What was Charley? An animal, a hoodlum, a Sicilian hoodlum who shot people in the kneecaps or choked them with a piece of rope. He was everything Marxie had warned her about Sicilians.
If Charley came to California, it would be his last trip to anyplace.
If Charley came to California before she could get away to London she would have to zotz him, and for the first time she felt loathing, not for Charley, but for the Prizzi money that had pulled her in and made her meet Charley. She had loved him but that was all over now. She had wiped out ever meeting him, ever knowing him, and everything else sappy like that.
“I know you, Charley,” she said gaily. “You can’t wait to get started in the new slot. Why waste time coming out here? I’ll be right back in Brooklyn in three days.”

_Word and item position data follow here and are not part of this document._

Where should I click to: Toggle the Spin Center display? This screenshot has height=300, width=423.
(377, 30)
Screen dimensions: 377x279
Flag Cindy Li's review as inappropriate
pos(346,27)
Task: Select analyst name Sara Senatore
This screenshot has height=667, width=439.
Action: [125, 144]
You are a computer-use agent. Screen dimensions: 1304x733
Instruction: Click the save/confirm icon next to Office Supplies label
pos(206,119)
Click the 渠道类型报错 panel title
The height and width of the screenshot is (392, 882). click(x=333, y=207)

“Listen—who knows when I’m ever going to get any time off again,” Charley purred into the phone, sweat pouring off him. He knew she was trying to beat them. He knew she had gone to LA just to get into the boxes at the bank. “What the hell,” he said, “I am practically on my way, I can’t stop now.”
“Okay,” she said, “it’s up to you. What’s the flight number? I’ll pick you up at the airport.”

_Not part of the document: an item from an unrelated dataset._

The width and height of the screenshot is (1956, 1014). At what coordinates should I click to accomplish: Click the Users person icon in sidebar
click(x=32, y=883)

When she hung up she went to the wall safe in her closet and dialed it open. She took out a 9mm pistol and unscrewed the noise suppressor from its barrel. It was the right caliber for close work. She checked its mechanism carefully then loaded it. She locked the safe and took the pistol to her dressing room and put it in her makeup box with its lifted top facing the doorway to her bedroom. Jesus, he was a big mother.
Somehow she’d have to drag him out to the garage and get him in the trunk of the rental she had picked up at the airport. She would leave him in the rental at the airport just the way he had left Marxie to rot there. She didn’t feel the grief anymore. Charley was a contract she had put out herself, and had given to herself; full fee.
Chapter Forty-five
Charley strapped the shoulder holster into place on the left side of his chest, felt the knife in its leg scabbard, picked up Irene’s light case and his own bag and left the apartment. The telephone rang as he was closing the door. He went back in and answered it. It was Maerose Prizzi.
“Hey, Charley!”
“Hi, Mae. I was practically out the door.”
“Where you going?”
“I gotta go to the Coast.”
“I just heard the big news. Jesus! You really are a regular Horatio Alger.”
“Who’s he?”
“Your father told me you’re going to take over our house.”
“Well, yeah. This is too far from the laundry.”
“I been thinking about it ever since he told me. You can’t live in that dump. It’s furnished like a Calabrian coal miner’s hut. Lissena me. You got to let me redo the whole place. As a wedding present. Whatta you say?”